**WHAT THE TASK REQUIRES**
Rewrite the material from its start up to and including the line containing "coord(260,417)", replacing "Task" with "Step" and leaving everything else unchanged.

**DATA PROVIDED**
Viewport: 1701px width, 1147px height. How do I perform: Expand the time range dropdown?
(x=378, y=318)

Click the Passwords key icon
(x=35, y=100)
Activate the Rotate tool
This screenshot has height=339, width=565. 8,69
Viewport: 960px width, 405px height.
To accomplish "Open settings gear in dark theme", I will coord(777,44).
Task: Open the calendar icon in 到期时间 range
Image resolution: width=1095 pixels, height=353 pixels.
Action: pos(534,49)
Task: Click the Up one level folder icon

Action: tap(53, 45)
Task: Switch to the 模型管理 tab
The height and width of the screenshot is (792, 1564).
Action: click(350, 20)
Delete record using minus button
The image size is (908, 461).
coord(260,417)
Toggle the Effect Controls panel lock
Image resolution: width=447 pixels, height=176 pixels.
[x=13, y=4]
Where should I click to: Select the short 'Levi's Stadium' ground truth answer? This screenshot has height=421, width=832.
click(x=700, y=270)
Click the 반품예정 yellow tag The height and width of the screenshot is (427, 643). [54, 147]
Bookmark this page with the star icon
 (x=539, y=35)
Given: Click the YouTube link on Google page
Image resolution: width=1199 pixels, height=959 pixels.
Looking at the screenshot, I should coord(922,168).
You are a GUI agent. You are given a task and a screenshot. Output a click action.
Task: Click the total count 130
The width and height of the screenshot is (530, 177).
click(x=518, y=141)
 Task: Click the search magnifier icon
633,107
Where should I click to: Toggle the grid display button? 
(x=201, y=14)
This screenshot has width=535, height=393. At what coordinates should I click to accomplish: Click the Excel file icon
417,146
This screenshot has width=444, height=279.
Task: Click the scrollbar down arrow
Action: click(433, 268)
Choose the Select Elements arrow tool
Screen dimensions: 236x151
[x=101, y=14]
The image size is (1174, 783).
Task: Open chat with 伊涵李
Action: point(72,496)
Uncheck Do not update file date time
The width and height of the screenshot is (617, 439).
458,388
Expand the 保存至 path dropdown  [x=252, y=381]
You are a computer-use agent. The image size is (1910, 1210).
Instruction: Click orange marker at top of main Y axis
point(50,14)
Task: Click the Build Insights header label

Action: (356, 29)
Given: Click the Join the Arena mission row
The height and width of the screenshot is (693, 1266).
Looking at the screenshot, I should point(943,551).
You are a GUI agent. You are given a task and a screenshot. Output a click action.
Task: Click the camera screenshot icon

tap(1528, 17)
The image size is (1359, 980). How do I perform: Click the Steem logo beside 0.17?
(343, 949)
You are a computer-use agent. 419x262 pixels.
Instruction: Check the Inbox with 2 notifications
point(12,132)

**SOLUTION**
Viewport: 1701px width, 1147px height. How do I perform: Expand the time range dropdown?
(x=378, y=318)

Click the Passwords key icon
(x=35, y=100)
Activate the Rotate tool
This screenshot has height=339, width=565. 8,69
Viewport: 960px width, 405px height.
To accomplish "Open settings gear in dark theme", I will coord(777,44).
Step: Open the calendar icon in 到期时间 range
Image resolution: width=1095 pixels, height=353 pixels.
Action: pos(534,49)
Step: Click the Up one level folder icon

Action: tap(53, 45)
Step: Switch to the 模型管理 tab
The height and width of the screenshot is (792, 1564).
Action: click(350, 20)
Delete record using minus button
The image size is (908, 461).
coord(260,417)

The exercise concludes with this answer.